Forum Moderators: phranque

Message Too Old, No Replies

Using .htaccess to prevent external scripts from accessing site?

         

Linda_A

5:07 pm on Oct 5, 2005 (gmt 0)

10+ Year Member



Lately I have noticed hits in my referral log identified only with 'libwww-perl/5.803'. From a brief googling of this, it seems some external script may be accessing my site?
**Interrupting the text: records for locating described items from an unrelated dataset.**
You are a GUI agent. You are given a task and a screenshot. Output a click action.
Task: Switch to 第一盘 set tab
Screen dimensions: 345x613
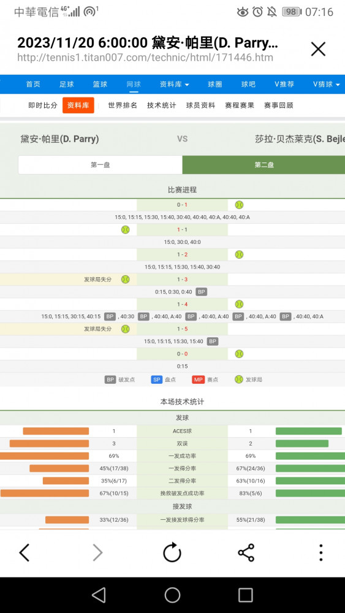coord(100,165)
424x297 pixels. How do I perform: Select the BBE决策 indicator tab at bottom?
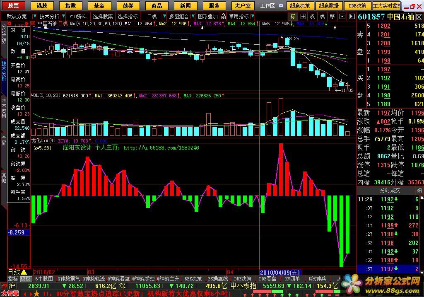193,279
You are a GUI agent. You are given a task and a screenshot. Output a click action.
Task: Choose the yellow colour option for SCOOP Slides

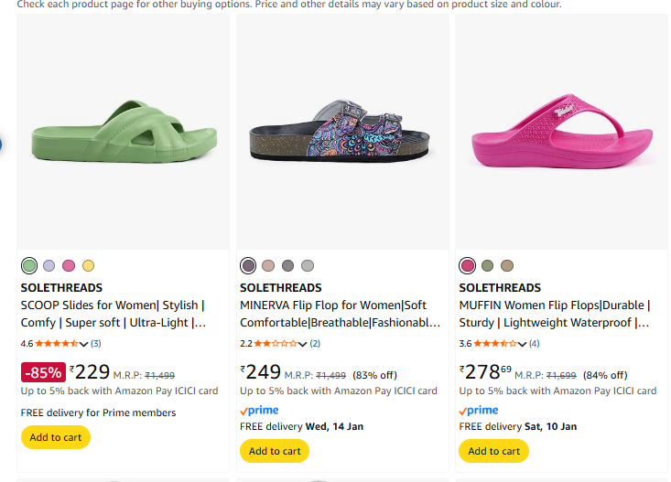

If so, can I stop this via .htaccess _without_ also stopping my own, perl-based search engine from indexing my site?

jdMorgan

8:03 pm on Oct 5, 2005 (gmt 0)

WebmasterWorld Senior Member 10+ Year Member



Using a directive to deny access to that particular user-agent, and adding an exception for your own IP address or machine name seems to be the way to go.

Look at your raw access logs (stats are pretty useless for this kind of project) and get the exact user-agent name that is scraping your site, the IP address(es) it's coming from, and any other info that may be useful in blocking it in a precise manner.

blocking by IP and user-agent name is covered extensively (some say "excessively") in the long-running four-part A Close to perfect .htaccess ban list [webmasterworld.com] threads.

Either mod_rewrite or a combination of mod_access and mod_setenvif can be used to solve this problem.

Jim

Linda_A

8:21 pm on Oct 5, 2005 (gmt 0)

10+ Year Member



The exact user-agent seems to be libwww-perl/5.803 judging by my raw access logs.

I think I can see how it block the specific agent, but not how to make an exception for the IP of the site iself.

jdMorgan

10:23 pm on Oct 5, 2005 (gmt 0)

WebmasterWorld Senior Member 10+ Year Member



That depends on how you coded the user-agent block -- whether you're using mod_rewrite or mod_access.

Please post your best-effort code, and we can discuss it. A review of our charter will explain this request.

Jim

Linda_A

6:00 pm on Oct 7, 2005 (gmt 0)

10+ Year Member



This is what I've got for the basic rewrite:

RewriteEngine On
RewriteCond %{HTTP_USER_AGENT} libwww-perl/5\.803
RewriteRule ^ - [F]

Not sure precisely what each part does, though, or how to fit in the exception for my own site's IP.

Btw, will this conflict with my other rewrites, or does each rewrite rule finish up each section?

jdMorgan

9:19 pm on Oct 7, 2005 (gmt 0)

WebmasterWorld Senior Member 10+ Year Member



Put your server's IP address into this added RewriteCond, with the literal periods escaped as shown:

RewriteEngine on
RewriteCond %{REMOTE_ADDR}!^192\.168\.0\.1$
RewriteCond %{HTTP_USER_AGENT} libwww-perl/5\.803
RewriteRule .* - [F]

The order of execution determines whether this rule will apply to all accesses. When using the [F], [G], [L], or [N] flags, the rewrite engine will stop processing for this pass through the mod_rewrite code if the rule matches and is invoked. However, if the code is in .htaccess, it may be re-processed after any URL is rewritten. This is because, after a URL is rewritten, it must be tested for newly-applicable access restrictions, so mod_rewrite is re-invoked. Therefore, it is best to explicitly prevent rewrite loops by making the rule specific or by adding exceptions to the rule.

Jim